Does anyone use Zimbra as a complete replacement for Office/Exchange? How did it go? Are there any builds of Zimbra that attempt to declutter the interface? Alternatively, are there any open source projects that provide Google Docs functionality, that I don't know about?

I really like Google Docs but need to have it hosted on my own machines for reasons beyond my controls. I installed and played around with Zimbra, and it replaces Exchange well, but I found the document portion of it clunky, at least compared to Google's offerings and Etherpad (which I was looking into before Google bought it).

Anyone using Zimbra day-to-day? Do you see yourself reverting to using Office products? When I use Google Docs I never seem to reach for Office. Zimbra just seemed, a bit strange, and I couldn't tell if it was inexperience with the interface or if it just wasn't there yet. There's a Gmail theme for Zimbra but that just kind of changes the colors.

Any experiences or recommendations? Not set on Zimbra, and would be willing to separate mail, scheduling and documents to separate applications. It is really just the documents feature that I'm looking to replace, but it looks like everything is sort of lumped together now.
posted by geoff. to Computers & Internet (8 answers total)
 
Geoff, my employers very recently deployed Zimbra for about 30 users at a client site. I'm on holiday at the moment so can't make enquiries about how it's worked out, but there don't seem to have been any major glitches. If it's still relevant to you in a couple of weeks, memail me and I can find out what the big complaints were.
posted by i_am_joe's_spleen at 10:41 AM on December 30, 2009


My employer recently switched from Eudora to Zimbra email, and this has not been a happy time.
posted by Danf at 11:05 AM on December 30, 2009


Response by poster: Danf can you be more specific?
posted by geoff. at 11:38 AM on December 30, 2009


My university rolled out Zimbra this year. After a few months, I ditched Mac Entourage for good at work and at home. Really solid - we were previously using the Web 1.0 SquirrelMail, and the Zimbra upgrade is just fantastic. However, Zimbra Documents do not seem full-fledged enough to replace MS Word, not by a long shot.
posted by porn in the woods at 12:23 PM on December 30, 2009


I also recently switched from SquirrelMail to Zimbra to great effect. No troubles at all so far, and it's customizable enough that I was able to get around some of the interface options that irritated me (mostly related to message threading). My only caution would be that it's pretty resource intensive and runs quite slowly on my (terrible) machine at work.
posted by GodricVT at 1:05 PM on December 30, 2009


Danf can you be more specific?

In terms of functionality compared to Eudora. It is really hard for me to find emails from the past, in Zimbra. Possibly because the emails live in the clouds, rather than in my computer, I do not feel like I have as much control of the whole thing.

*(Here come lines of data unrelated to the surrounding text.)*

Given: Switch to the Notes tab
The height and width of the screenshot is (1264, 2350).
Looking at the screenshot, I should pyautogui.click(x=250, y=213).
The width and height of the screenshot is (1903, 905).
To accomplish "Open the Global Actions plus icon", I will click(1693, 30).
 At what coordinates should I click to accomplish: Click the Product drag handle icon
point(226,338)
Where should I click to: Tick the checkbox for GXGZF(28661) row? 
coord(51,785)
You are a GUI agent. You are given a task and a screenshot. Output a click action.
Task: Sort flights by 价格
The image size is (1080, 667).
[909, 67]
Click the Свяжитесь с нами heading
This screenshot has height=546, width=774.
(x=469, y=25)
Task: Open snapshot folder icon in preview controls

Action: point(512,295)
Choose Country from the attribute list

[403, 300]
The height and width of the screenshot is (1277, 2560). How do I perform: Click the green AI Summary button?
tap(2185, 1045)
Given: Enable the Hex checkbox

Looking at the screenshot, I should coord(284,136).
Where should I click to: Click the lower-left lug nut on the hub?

Nobody in my org much likes it.
posted by Danf at 2:05 PM on December 30, 2009


My alma mater now uses Zimbra and I keep in touch with the people who run their IT. The general consensus is that it's crashy and a bit unreliable, but you must understand they used to run sendmail and UNIX / Solaris utilities. The idea of moving to Exchange horrifies them. Working in an Exchange crazy org, it's easy for me to see why IT hates Exchange and why management loves it. It's quite crashy, but has many big organization features like email delegation.

Within Ubuntu I think we use a lot of different applications. Mail is obviously handled by standard UNIX mailers, but only mailing lists are stored; personal @ubuntu.com mail is forwarded not stored. I use gmail personally. Public calendars are handled on The Fridge (a website of announcements). For documents we have several tools. Anything intended to be shipped to users via package sits in bzr on Launchpad. Source code, example documents, offline documentation, READMEs etc. Other documentation resides in the Ubuntu Wiki; sometimes in Wiki markup and sometimes in attachments. Still more documents reside in Gobby, a sort of online collaborative text editor. And for IM communication we mainly use IRC. We also have an RSS aggregator that people use to share their blogs with the project.
posted by pwnguin at 4:43 PM on December 30, 2009


Response by poster: This is disappointing but does confirm that my concerns were not without merit. On another note it appears that Etherpad is now open source, I downloaded and played around with it and did not see any reduced functionality from before the buy-out. In fact it appears they cleaned up some code and just released it as they had it. Looks to be interesting but not quite ready for prime time. Thanks all.